Size evolution of star-forming galaxies with $2<z<4.5$ in the VIMOS Ultra-Deep Survey

TL;DR

This study measures the sizes of star-forming galaxies between redshifts 2 and 4.5 using both parametric and non-parametric methods, revealing that non-parametric sizes remain constant while parametric sizes decrease with redshift, indicating complex galaxy evolution.

Contribution

It introduces a non-parametric size measurement approach that overcomes limitations of traditional parametric fitting, providing new insights into galaxy size evolution at high redshift.

Findings

Non-parametric sizes remain roughly constant across redshifts.

Parametric sizes significantly underestimate galaxy sizes at high redshift.

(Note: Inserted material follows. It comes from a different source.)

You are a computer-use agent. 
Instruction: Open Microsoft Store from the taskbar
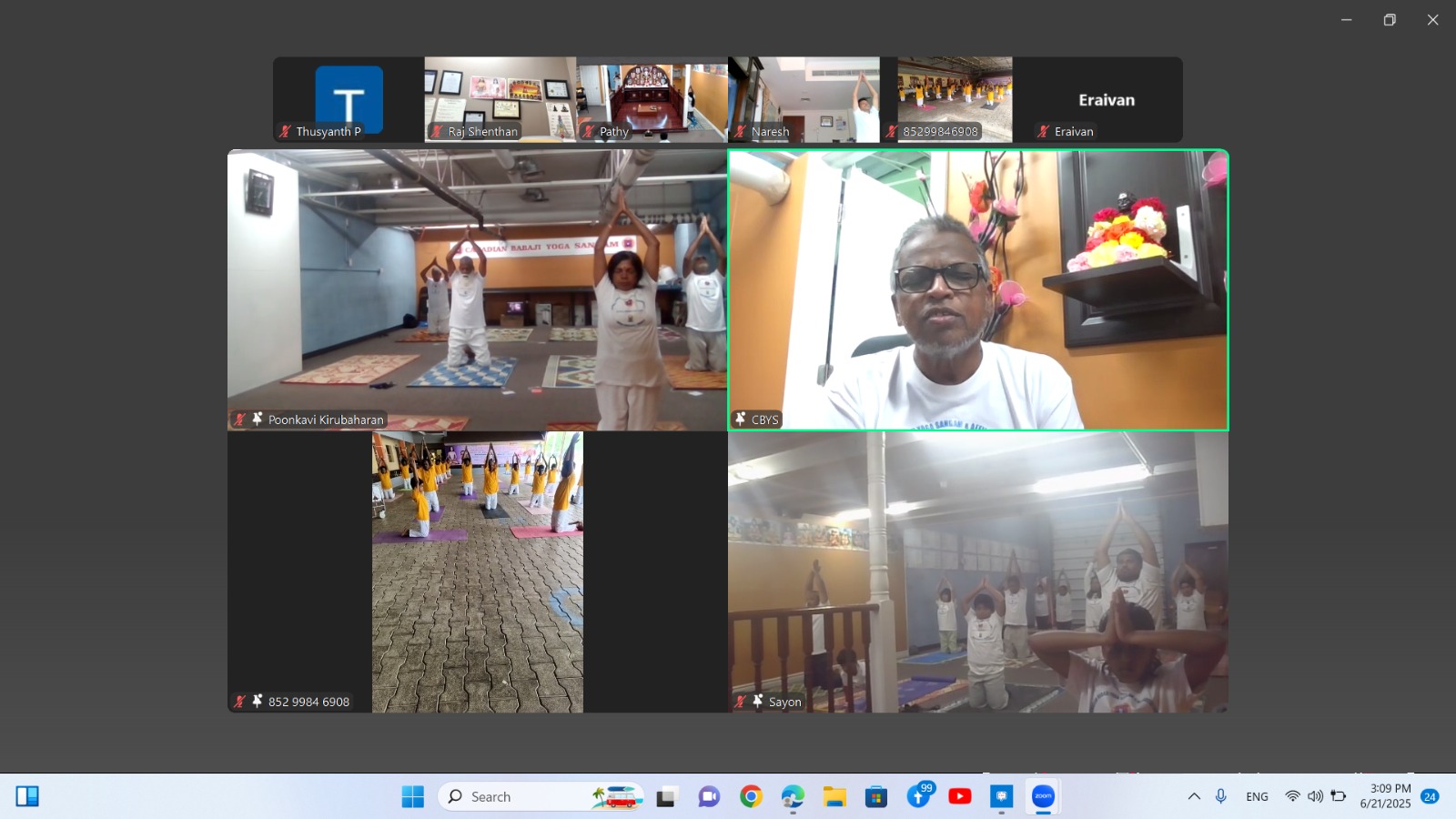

Larger galaxies tend to be more massive and star-forming.

Abstract

We measure galaxy sizes on a sample of $\sim1200$ galaxies with confirmed spectroscopic redshifts $2 \leq z_{spec} \leq 4.5$ in the VIMOS Ultra Deep Survey (VUDS), representative of star-forming galaxies with $i_\mathrm{AB} \leq 25$. We first derive galaxy sizes applying a classical parametric profile fitting method using GALFIT. We then measure the total pixel area covered by a galaxy above a given surface brightness threshold, which overcomes the difficulty of measuring sizes of galaxies with irregular shapes. We then compare the results obtained for the equivalent circularized radius enclosing 100\% of the measured galaxy light $r_T^{100}$ to those obtained with the effective radius $r_{e,\mathrm{circ}}$ measured with GALFIT. We find that the sizes of galaxies computed with our non-parametric approach span a large range but remain roughly constant on average with a median value $r_T^{100}\sim2.2$ kpc for galaxies with $2<z<4.5$. This is in stark contrast with the strong downward evolution of $r_e$ with increasing redshift, down to sizes of $<1$ kpc at $z\sim4.5$. We analyze the difference and find that parametric fitting of complex, asymmetric, multi-component galaxies is severely underestimating their sizes. By comparing $r_T^{100}$ with physical parameters obtained through SED fitting we find that the star-forming galaxies that are the largest at any redshift are, on average, more massive and more star-forming. We discover that galaxies present more concentrated light profiles as we move towards higher redshifts. We interpret these results as the signature of several, possibly different, evolutionary paths of galaxies in their early stages of assembly, including major and minor merging or star-formation in multiple bright regions. (abridged)